Aunque la unidad de los cristianos no sea plena, el deseo y la búsqueda de esa unidad es ya un primer fruto del Espíritu que nos permite recibirlo con mayor plenitud, de forma que las consecuencias de su irrupción se hagan más visibles. O, mejor, audibles. Porque la primera consecuencia es que la Palabra se traduce en palabras de testimonio expresadas en lenguas que todo el mundo puede entender, cada cual en su propio idioma. Se trata de aprender el lenguaje universal del amor. Como la unidad de la Trinidad, el lenguaje del amor reúne sin anular las diferencias. El amor no pretende que todos se acomoden a él, que todos tengan que aprender un mismo y único idioma, no pretende unir uniformando. Al contrario, el lenguaje del amor, fruto del Espíritu, sale de sí hacia el otro, acoge su diferencia y aprende su idioma para confesar en él que “Jesús es el Señor”, el que nos ha salvado en el altar de la Cruz y ha resucitado a la vida nueva.
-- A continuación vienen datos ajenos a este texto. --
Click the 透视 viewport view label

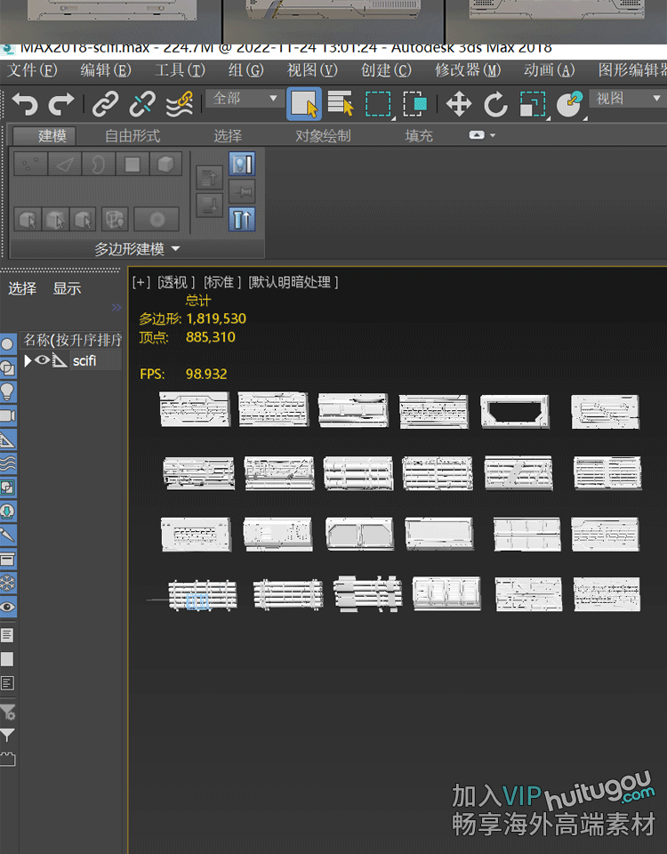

La confesión del señorío de Jesús confirma, como nos enseña Pablo, esa unidad en la diversidad en que consiste el amor: la diversidad de dones, carismas, funciones y perspectivas se ponen todos al servicio de la unidad, de la causa común, del bien del cuerpo que formamos. Cuando falta el Espíritu de Jesús, esa diversidad se convierte en rivalidad, conflicto, celos, lucha por la supremacía… Por desgracia, también en la Iglesia y entre los creyentes se dan esos males, que indican que no estamos siendo dóciles al Espíritu, ni estamos dispuestos a reunirnos en el mismo lugar. Pero el Espíritu sigue soplando, sonando, ardiendo, llamándonos a la unidad que respeta las diferencias y las dispone al servicio mutuo en la armonía orgánica del cuerpo.
Cuando se da esta docilidad al Espíritu, que nos enseña la comunidad apostólica reunida junto con María, la madre de Jesús, florecen espontáneamente los otros frutos del Espíritu, que el Evangelio de Juan señala con claridad: la apertura, que vence a la tentación de la cerrazón y el temor; la alegría que desplaza a la tristeza; la paz de Cristo, que apacigua nuestros corazones y disipa nuestras inquietudes; el perdón, que Dios concede con generosidad y nosotros podemos y debemos dispensar (perdonando y pidiendo perdón), cuando, de tantos modos, seguimos experimentando las mordeduras del mal y del pecado.
Volvemos a la vida cotidiana equipados con el Espíritu de Jesús. Acudamos a la reunión dominical de los discípulos, en la que el Espíritu irrumpe tempestuoso, atronador, ardiente, en la que Jesús exhala sobre nosotros su Espíritu, y nos envía para ser testigos ante todo el mundo de la buena nueva del amor de Dios, del perdón y de la salvación que Cristo ha adquirido para nosotros.